Selasa, 18 Februari 2025

NGERI BANGET..! Dipaksa Pakai Hijab Oleh Guru, Siswi SMAN 1 Banguntapan Bantul Pingsan dan Depresi

YOGYAKARTA – Aliansi Masyarakat Peduli Pendidikan Yogyakarta (AMPPY) mengumumkan sebuah kasus tentang seorang siswi kelas X SMAN 1 Banguntapan Bantul, Yogyakarta yang diketahui menjadi depresi karena sang guru memaksa dirinya untuk memakai hijab.

Menurut keterangan dari siswi tersebut, ia dipaksa menggunakan hijab sebagai seragam wajib pada saat Masa Pengenalan Lingkungan Sekolah (MPLS).

Koordinator AMPPY, Yuliani yang bertindak sebagai pendamping mengatakan bahwa sejak hari pertama MPLS tanggal 18 Juli 2022, siswi tersebut dipaksa harus memakai hijab.

Namun demikian siswi ini tetap masuk sekolah tanpa menggunakan hijab. Akibat hal tersebut ia dipanggil ke ruang Bimbingan dan Konseling (BK).

“Kemudian tanggal 19 (Juli) menurut WA di saya ini, anak itu dipanggil di BP (BK) diinterogasi tiga guru BP. Bunyinya itu, kenapa enggak pakai hijab?,” ujar Yuliani, Jumat 29 Juli 2022.

Kepada Bergelora.com di Jakarta dilaporkan, pada saat diinterogasi oleh gurunya tersebut, siswi berusia 16 tahun ini menjawab dirinya belum siap untuk mengenakan hijab.

Walaupun sang ayah sendiri sudah membelikan dirinya hijab karena merupakan salah satu atribut seragam wajib murid SMAN 1 Banguntapan.

“Dia belum mau. Itu kan enggak apa-apa, hak asasi manusia,” kata Yuliani.

Yuliani berujar dalam aturan yang tercantum di Peraturan Menteri Pendidikan dan Kebudayaan Nomor 45 tahun 2014 tentang Pakaian Seragam Sekolah Bagi Peserta Didik Jenjang Pendidikan Dasar dan Menengah, tidak terdapat ketetapan yang mewajibkan model pakaian kekhususan agama tertentu sebagai seragam sekolah.

Sekolah tidak boleh melarang kalau sang murid mengenakan seragam sekolah dengan model pakaian kekhususan agama tertentu berdasarkan keinginan orang tua, wali, dan peserta didik yang bersangkutan.

Namun demikian, Yuliani menegaskan bahwa ketika siswi ini berada di ruang bimbingan dan konseling, dirinya mengaku terus dikorek keterangannya sehingga ia merasa terkucilkan.

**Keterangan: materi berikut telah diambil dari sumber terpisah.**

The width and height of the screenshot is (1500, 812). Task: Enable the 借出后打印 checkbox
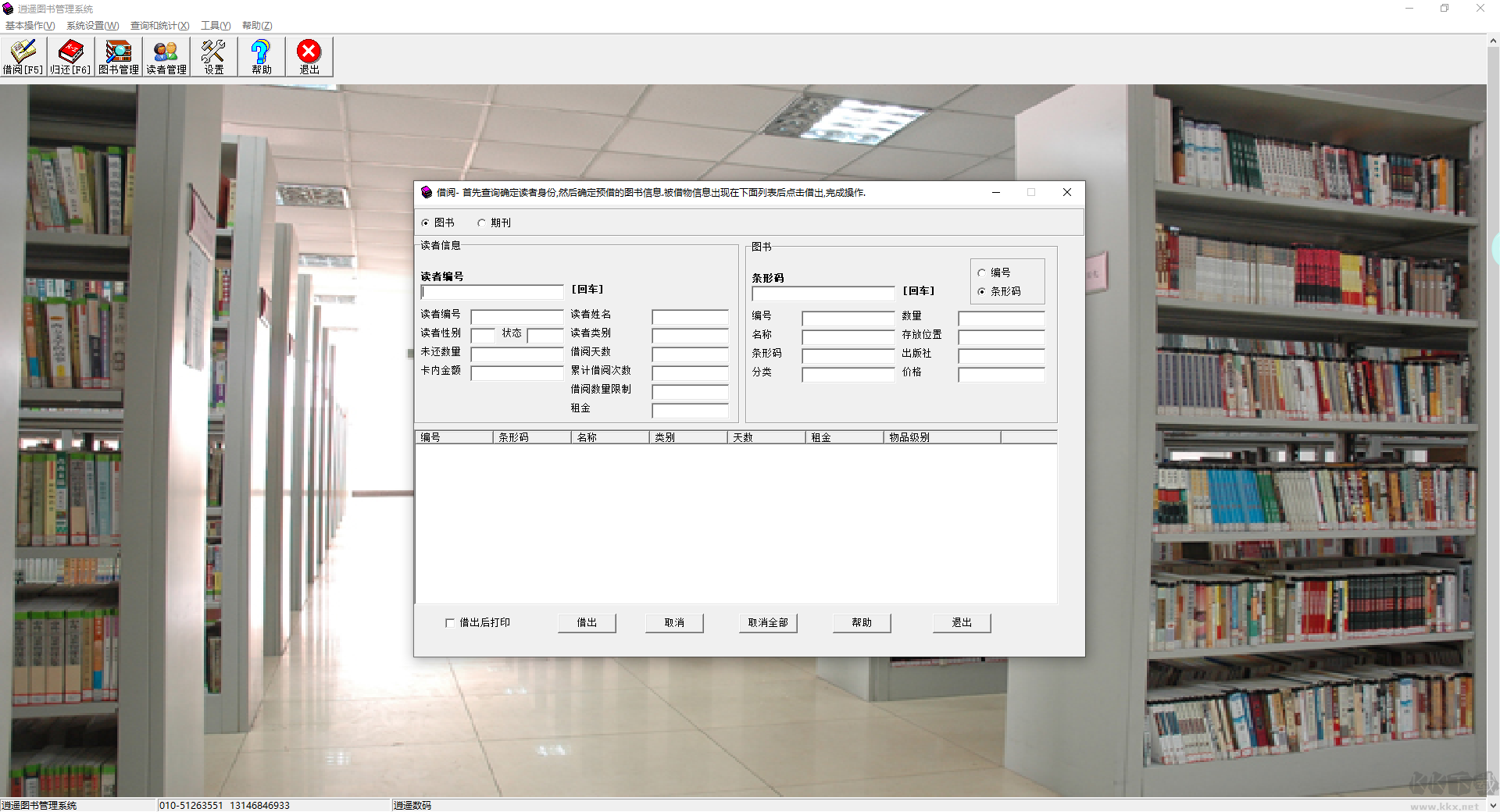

Kemudian salah seorang guru SMAN 1 Banguntapan tersebut memakaikan siswi ini hijab secara paksa.

“Lha terus kamu kalau enggak mulai pakai hijab mau kapan pakai hijab, gitu?” tutur Yuliani menirukan salah satu pertanyaan guru kepada sang siswi.

“Nah itu sudah. Gurunya makein ke si anak itu. Itu kan namanya sudah pemaksaan,” lanjut Yuliani.

Selanjutnya pada ada saat siswi ini diperiksa oleh bimbingan dan konseling, ia meminta izin untuk pergi ke toilet. Di toilet ini siswi itu langsung menangis sekitar satu jam.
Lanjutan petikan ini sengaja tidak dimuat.